JMLR: Joint Medical LLM and Retrieval Training for Enhancing Reasoning and Professional Question Answering Capability

TL;DR

The paper tackles hallucinations and domain knowledge gaps in medical QA by introducing JMLR, a framework that jointly trains a domain-specific retriever and an LLM to fetch clinically relevant guidelines during fine-tuning. It introduces an LLM-Rank loss to align the retriever with improvements in LLM performance, enabling end-to-end optimization and efficiency gains. On multiple medical QA benchmarks, JMLR-13B achieves state-of-the-art results, surpassing Meditron and RAG variants while drastically reducing training time. The work demonstrates that tightly coupled retrieval and language-model training can boost medical reasoning and factual accuracy, with thoughtful consideration of privacy, bias, and broader societal impacts for real-world deployment.

Abstract

Large Language Models (LLMs) have demonstrated a remarkable potential in medical knowledge acquisition and question-answering. However, LLMs can potentially hallucinate and yield factually incorrect outcomes, even with domain-specific pretraining. Previously, retrieval augmented generation (RAG) has limited success in addressing hallucinations. Unlike previous methods in RAG where the retrieval model was trained separately from the LLM, we introduce JMLR (for Jointly trains LLM and information Retrieval) during the fine-tuning phase. The synchronized training mechanism enhances JMLR's ability to retrieve clinical guidelines and leverage medical knowledge to reason and answer questions and reduces the demand for computational resources. We evaluated JMLR on the important medical question-answering application. Our experimental results demonstrate that JMLR-13B (70.5%) outperforms a previous state-of-the-art open-source model using conventional pre-training and fine-tuning Meditron-70B (68.9%) and Llama2-13B with RAG (67.7%) on a medical question-answering dataset. Comprehensive evaluations reveal JMLR-13B enhances reasoning quality and reduces hallucinations better than Claude3-Opus. Additionally, JMLR-13B (148 GPU hours) also trains much faster than Meditron-70B (42630 GPU hours). Through this work, we provide a new and efficient knowledge enhancement method for healthcare, demonstrating the potential of integrating retrieval and LLM training for medical question-answering systems.
Paper Structure (32 sections, 12 equations, 3 figures, 9 tables)

This paper contains 32 sections, 12 equations, 3 figures, 9 tables.

Figures (3)

  • Figure 1: JMLR achieved the highest average accuracy across the MMLU-Medical, MedMcQA, MedQA, and Amboss datasets, utilizing only 148 GPU hours.
  • Figure 2: Comparison between different domain adaptation methods: traditional domain pretraining method (left), RAG (middle), and JMLR (right). JMLR retrieves the documents to reduce the hallucination. Parameters are updated simultaneously for the retriever and large language models (LLM) models, leading the retriever to know which domain-specific document is helpful for LLM to give a reasonable answer.
  • Figure 3: The horizontal axis represents the number of documents retrieved in JMLR, while the vertical axis shows the accuracy of JMLR tested on the USMLE.
*****
- Problem set
[1] Set down the JMLR summary word for word from "Figures (3)" to "148 GPU hours.".
[2] According to the JMLR summary, how many GPU hours did JMLR-13B need for training?
[3] Give the JMLR summary in two sentences.

- Information
*****
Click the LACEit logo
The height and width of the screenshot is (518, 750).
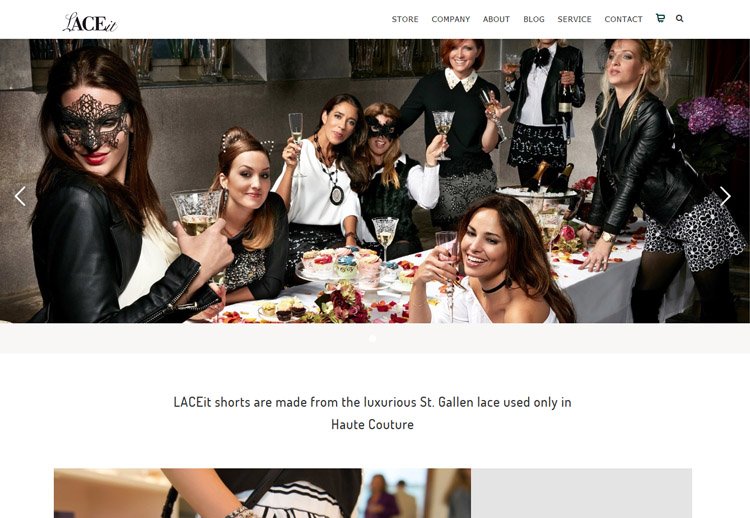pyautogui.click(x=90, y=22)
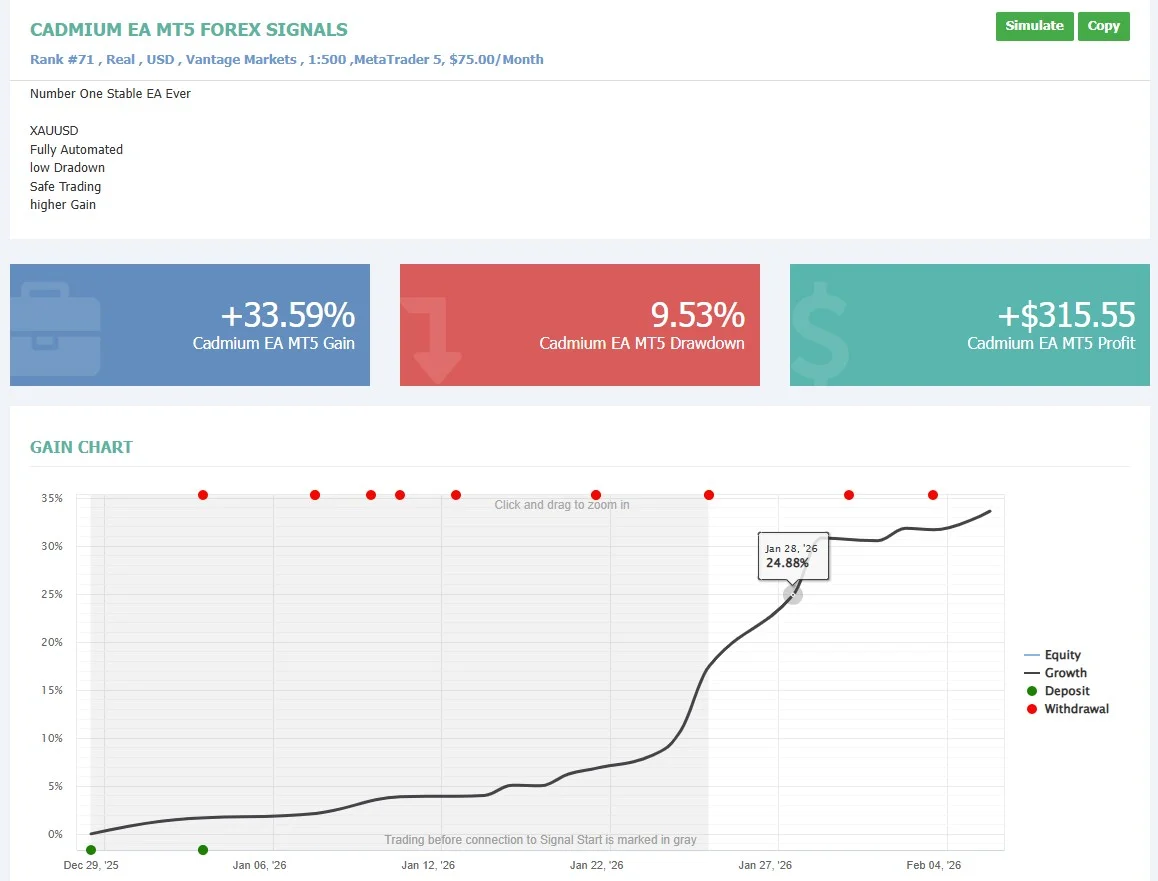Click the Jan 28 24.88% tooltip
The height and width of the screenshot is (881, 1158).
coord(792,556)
*****
- Written responses
[1]
Figures (3)

  • Figure 1: JMLR achieved the highest average accuracy across the MMLU-Medical, MedMcQA, MedQA, and Amboss datasets, utilizing only 148 GPU hours.

[2] 148 GPU hours.

[3] JMLR is a framework that trains a medical retriever and an LLM together during fine-tuning so the model can fetch clinical guidelines, with the aim of reducing hallucinations in medical question answering. JMLR-13B scored 70.5% on a medical question-answering dataset, beating Meditron-70B (68.9%) and Llama2-13B with RAG (67.7%), and it trained in 148 GPU hours compared with 42630 for Meditron-70B.